In Mwala, Machakos County, only farms close to water points are green. Crops in the rest, whose owners lack the means for irrigation, are wilted, having lost the fight to a harsh weather.

Across the road and far into the scattered woods, a few sheep, goats and cows tethered to trees scrape a nearly bare ground for the last straws of dried grass.

In Malumani, however, Arubanas Mutua’s three cows effortlessly supply the village with many litres of milk despite the dry weather that has destroyed pasture.

Just before the December 2018 short rains, Mutua planted napier grass on a quarter-acre piece of land, then bought several bales of stovers and grass from locals that he used to make hay.

And now while many farmers in the semi-arid region lack fodder for their livestock, Mutua is having a field day even as the drought rages.

During rainy seasons, many farmers in the area cut their grass. Mutua buys and stores as much grass as he can.

“The cows produce 20 litres of milk every day. I supply seven litres to a neighbouring school and sell the rest to villagers,” Mutua said, adding that a litre goes for Sh70.

The 34-year-old has a three-quarter acre tract where he practices mixed farming. In one corner of the farm is a pan whose water Mutua uses to irrigate sukuma wiki and tomatoes in a greenhouse. Near the water pan and the greenhouse is a fish pond while a cow and poultry pen stand just a few metres away.

For the father of three, mixed farming improves his source of income while cushioning him from possible loss should any of his several ventures fail. Mutua started as a poultry farmer in 2011, with a Kenbro cockerel and three hens.

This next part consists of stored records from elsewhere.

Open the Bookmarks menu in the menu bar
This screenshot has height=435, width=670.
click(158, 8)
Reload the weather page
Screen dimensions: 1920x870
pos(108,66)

In just months, the number of his birds had grown to 50.

While in the poultry business, Mutua noticed that most of his neighbours paid a fortune to get milk, especially during dry seasons. He took the decision to add a dairy cow to his farm.

“I sold the 50 birds at Sh700 each and bought a six-month-old calf from a dairy farm in Githunguri, Kiambu County, for I had long harboured the dream of engaging in the milk business,” Mutua told Seeds Of Gold.

He kept expanding his poultry venture as the calf grew. Mutua now has more than 100 birds.

Since he was rearing Kenbro chickens, which typically do not brood, Mutua found incubating the eggs from the many birds a huge challenge.